The initial process with HairClone involves a consultation between a patient and the doctor to determine whether banking follicles would be a good option. If the doctor deems you to be a good candidate, roughly 100 hair follicles will be extracted from the donor zone most likely how an FUE procedure is conducted. The follicles will then be carefully cryopreserved to maintain cell viability before being stored at -180 degrees Celsius at HairClone’s partner tissue bank.

HairClone is currently in the works of developing a treatment plan which involves using these extracted hair follicle cells and cloning and multiplying them and then implanting them back in the scalp through a series of small injections. HairClone states that from previous research, these hair follicle cells are able to replace those lost in the miniaturized hairs and have the ability to rebuild them to their original thickness and length.

This sounds awfully like Replicel and Shiseido’s RCH-01 which involves culturing a person’s own hair follicle cells, specifically the derma sheath cup cells, multiplying them and then re-injecting them back into the scalp. As far as Replicel and Shiseido, we are currently waiting for an update so as soon as I find out, I will let you guys know. And, a little digging on HairClone’s science on their research confirms that they, too, are researching the treatment concept relating to the derma papilla and epithelial cells.

hair follicle stem cell multiplication

The only noticeable difference between Replicel’s RCH-01 and HairClone is obviously that Replicel doesn’t need to cryopreserve follicles in a tissue bank. According to HairClone’s Medical Director Dr Farjo, the idea behind banking hair follicles now before treatments are available is by "taking follicles at the earliest age possible, the cells will be preserved and store when they are young and are optimally viable." It’s shown that the number of cells within a hair follicle steadily declines as we age.

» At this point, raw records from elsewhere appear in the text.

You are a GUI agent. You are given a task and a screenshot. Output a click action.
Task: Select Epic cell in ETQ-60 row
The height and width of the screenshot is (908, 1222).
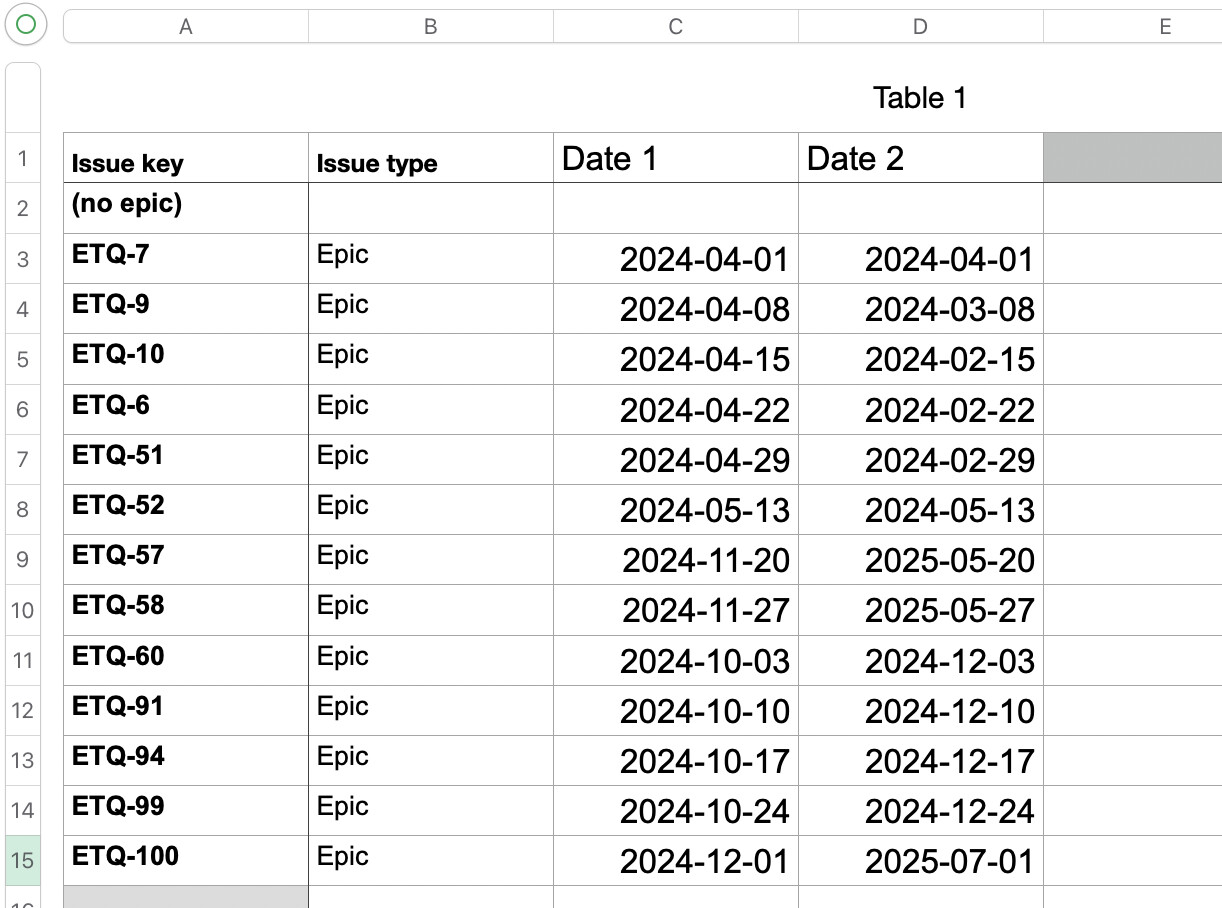click(431, 660)
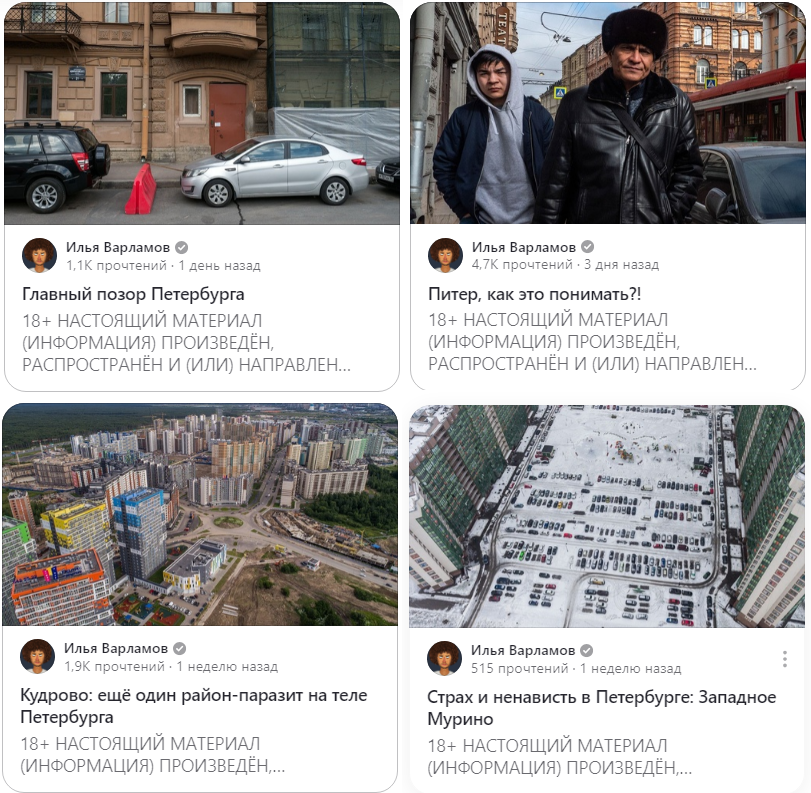The width and height of the screenshot is (811, 793).
Task: Click the photo of two men on street
Action: coord(608,113)
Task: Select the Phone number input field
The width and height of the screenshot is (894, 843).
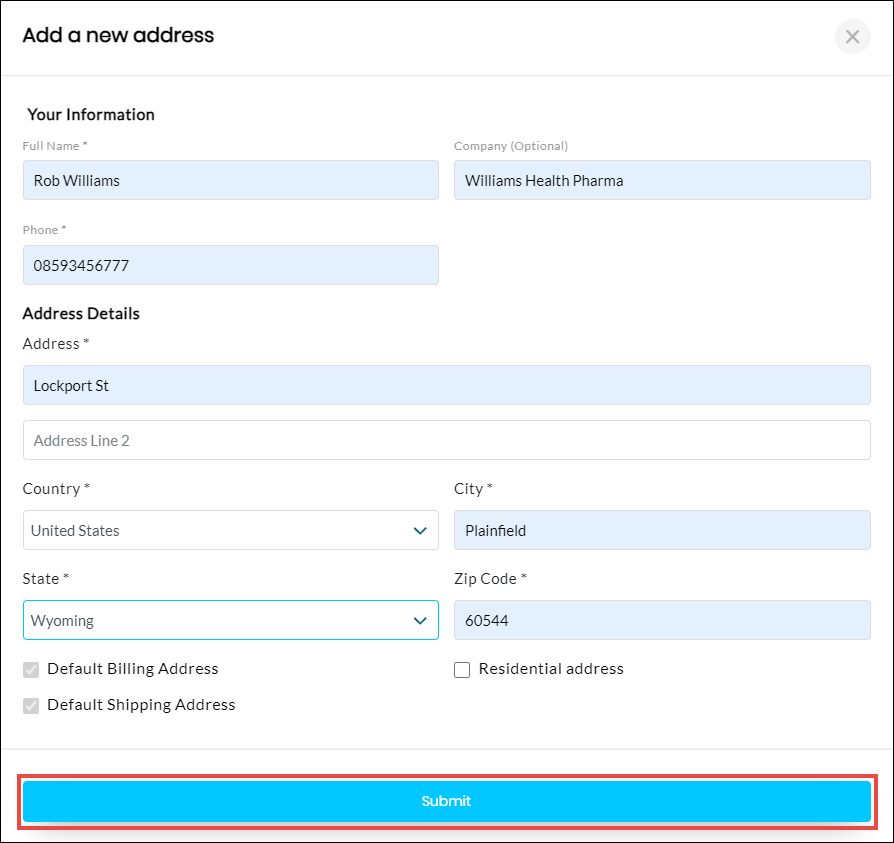Action: point(230,266)
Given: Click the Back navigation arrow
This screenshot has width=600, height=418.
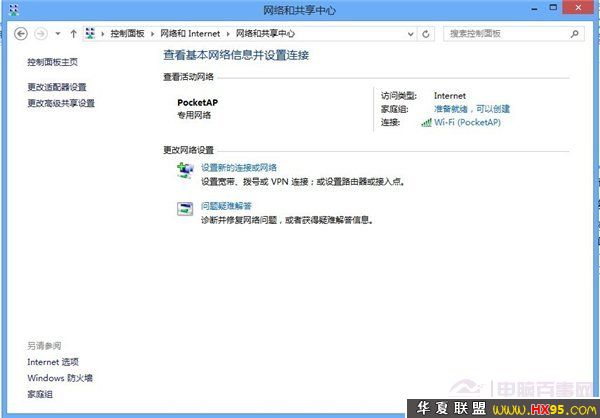Looking at the screenshot, I should pyautogui.click(x=22, y=33).
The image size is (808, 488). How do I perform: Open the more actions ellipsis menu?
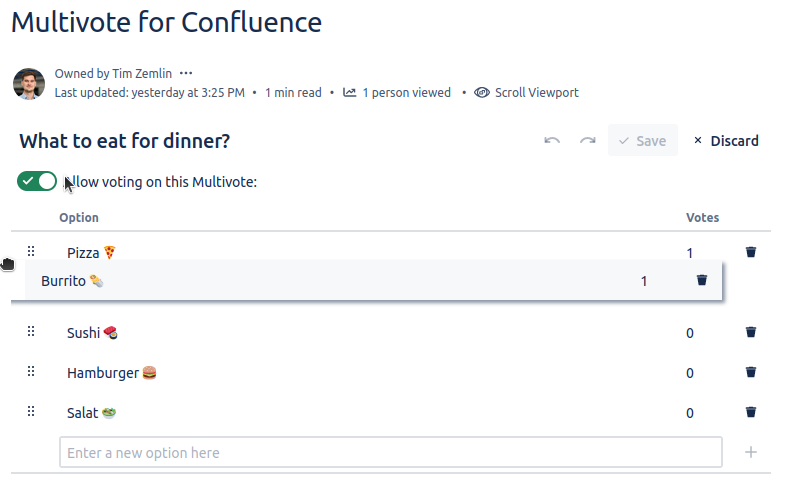186,73
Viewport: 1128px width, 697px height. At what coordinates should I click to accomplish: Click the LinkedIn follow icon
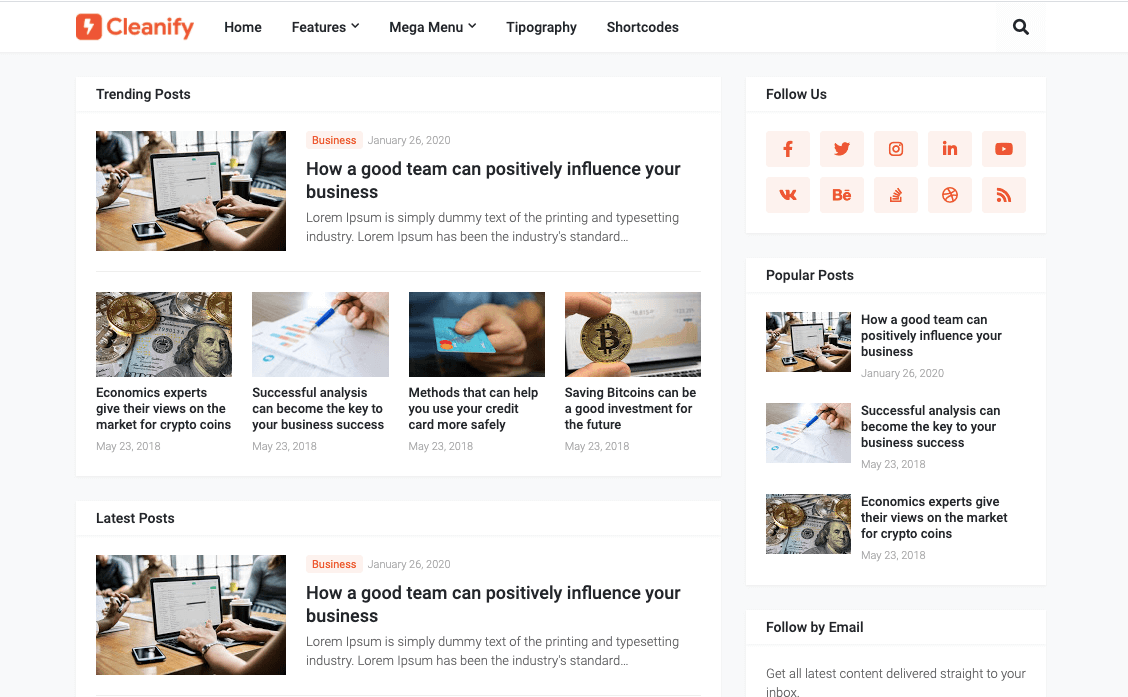tap(950, 149)
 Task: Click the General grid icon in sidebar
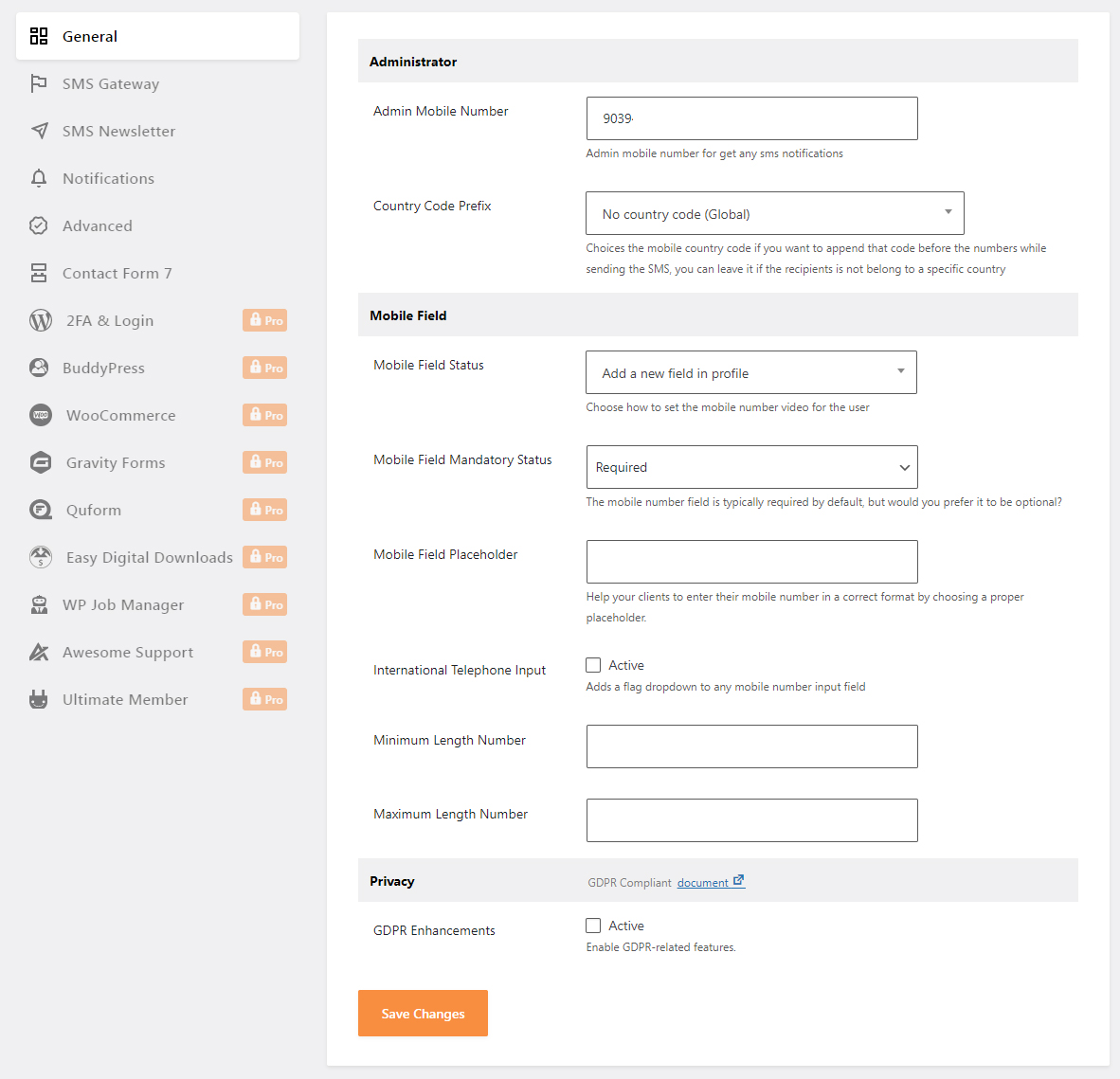click(x=39, y=36)
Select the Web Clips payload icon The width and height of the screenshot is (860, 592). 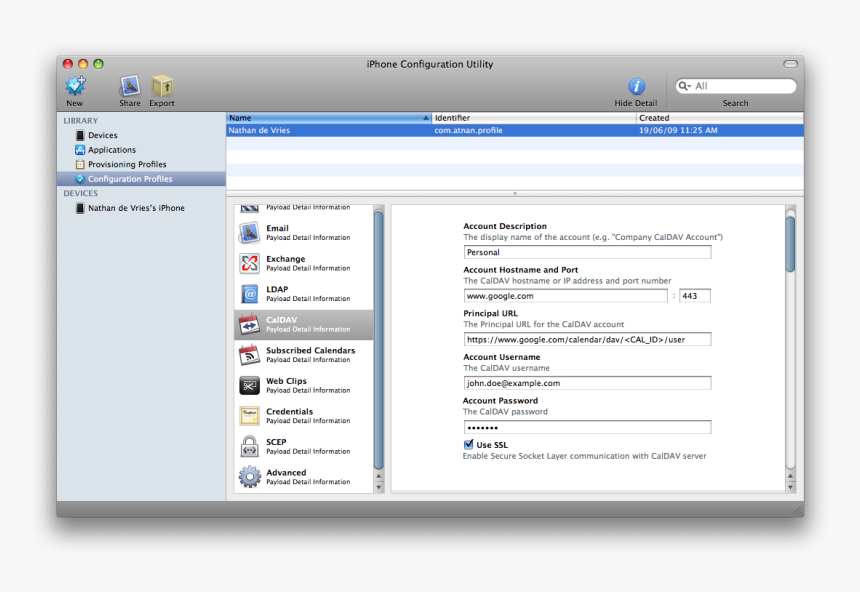[x=249, y=387]
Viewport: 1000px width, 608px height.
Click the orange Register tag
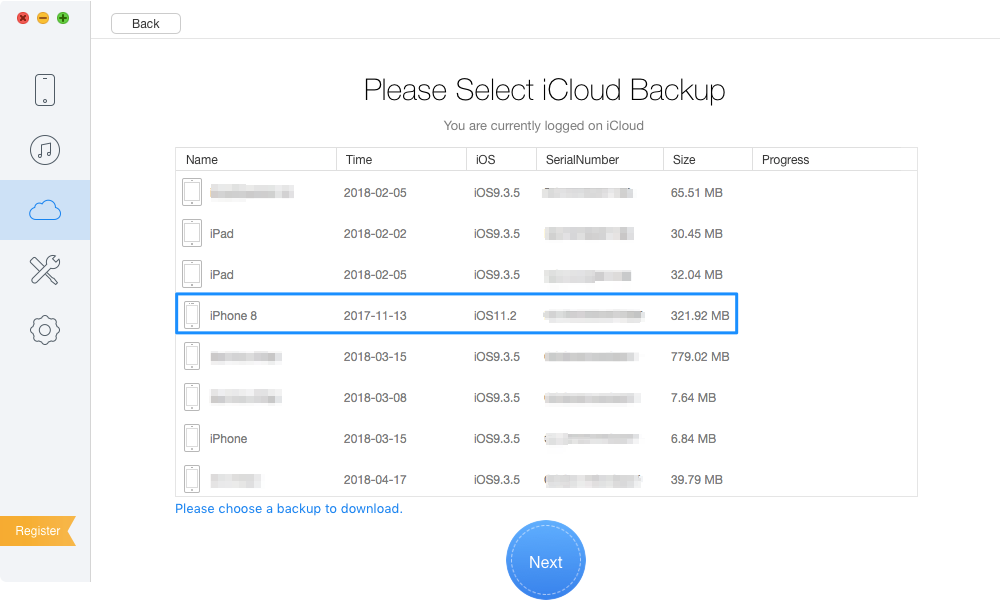pyautogui.click(x=38, y=531)
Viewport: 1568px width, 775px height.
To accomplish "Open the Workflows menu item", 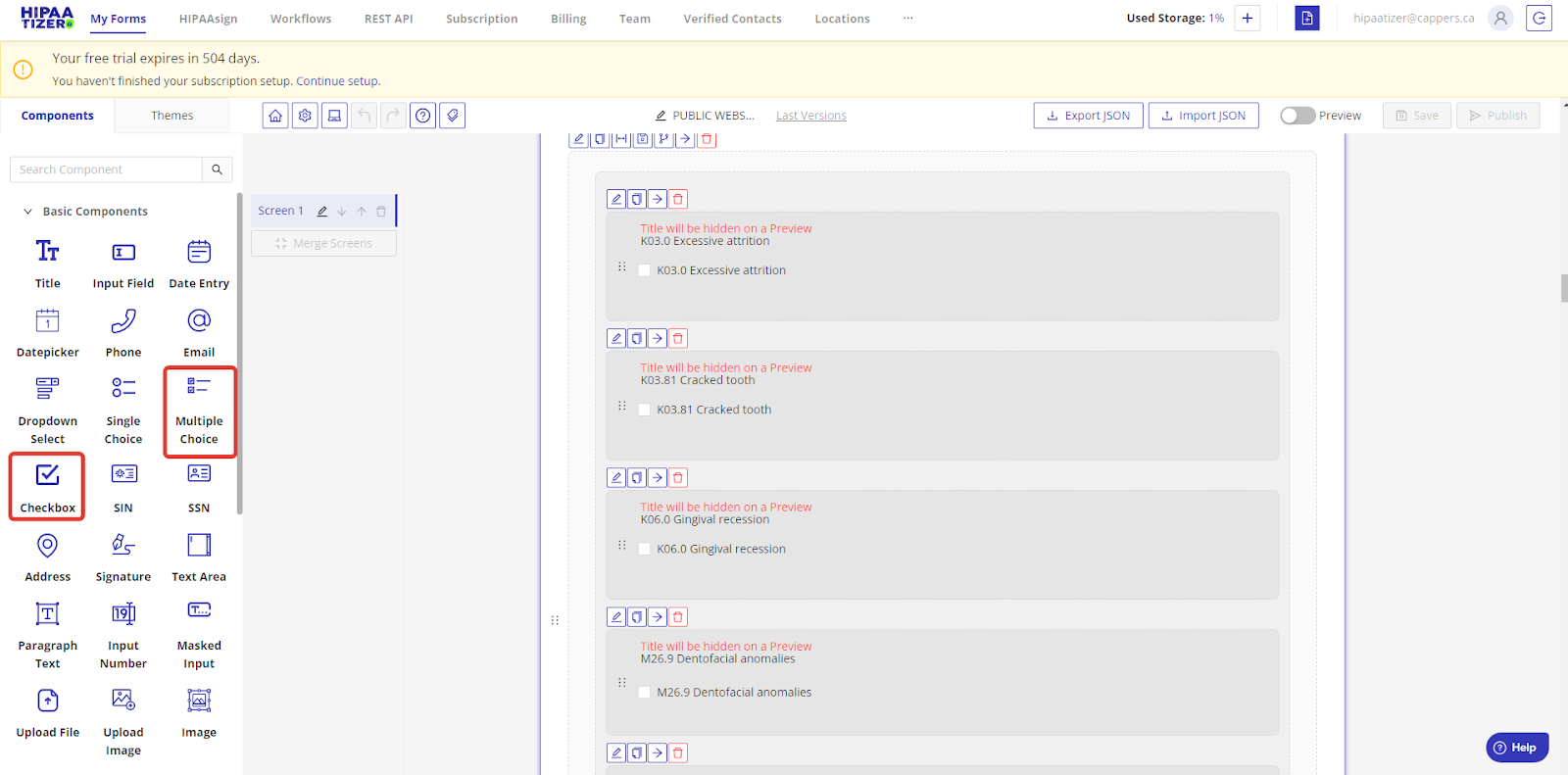I will point(301,19).
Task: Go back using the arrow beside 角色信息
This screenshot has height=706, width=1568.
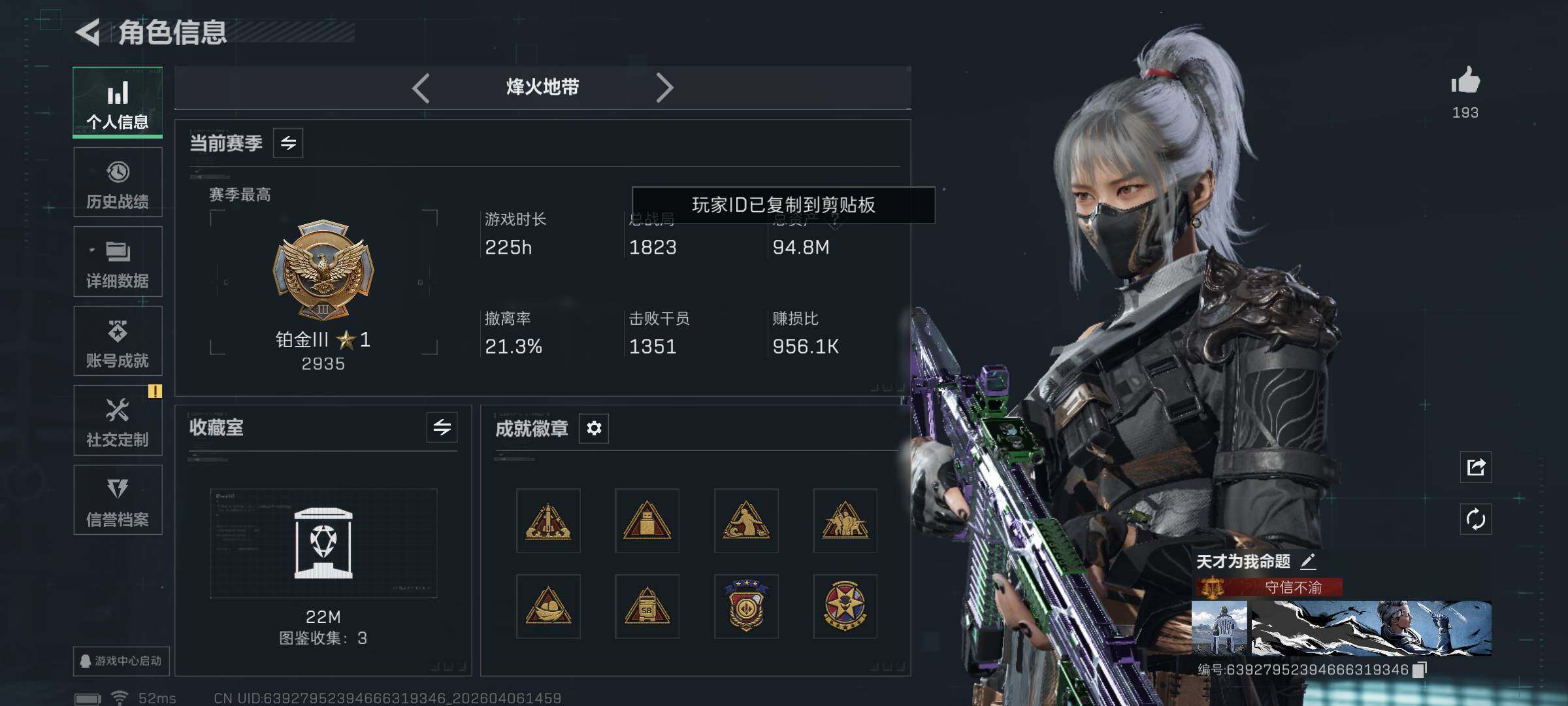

Storing the follicles at these ultra-low temperatures then “stops the clock” on their ageing. Dr Farjo further states that banking allows for multiple personalized cell therapies over many years using the original follicles obtained from the one procedure since only a fraction of the hair follicles will be thawed at any one time.

So, these are my personal thoughts on HairClone and their hair follicle banking service. I’m not a huge fan of this idea. First off, the CEO is Dr. Kemp, who was the former CEO of Intercytex founded back in 2000, which was one of the first companies to begin experiments with hair cloning. Their phase 3 clinical didn’t show good results and in 2008, the company admitted that they failed in fully developing hair cloning therapy and decided to discontinue all research. The company’s financial background was also very unstable during this time, ended up laying off a lot of its workers, and eventually had to cut funding on various research projects including hair cloning. The company ended up going out of business in 2010.

We have companies like Replicel and Shiseido’s RCH-01 who are in the works of hair cloning without having to cryopreserve hair follicles. The unofficial video I covered regarding Dr Tsuji’s cure for a hair loss also doesn’t involve having to cryopreserve hair follicles. For most people, the hairs on the back of the donor zone are going to be permanent. If you see even the most balding people, they are able to retain the horseshoe strap of hair on the back of the head. Most people will have enough DHT resistant hair follicles to be able to multiply and clone them for future treatments, including Dr Tsuji and Replicel, so I honestly don’t see any good benefit of spending nearly $2400 and $120 each month to preserve my hair follicles from a company whose efficacy has not been proven. I just think it would be a waste of money, especially when such method isn’t really required. The reality is that freezing hair follicle cells is the easy part but delivering a working treatment is a different ballgame.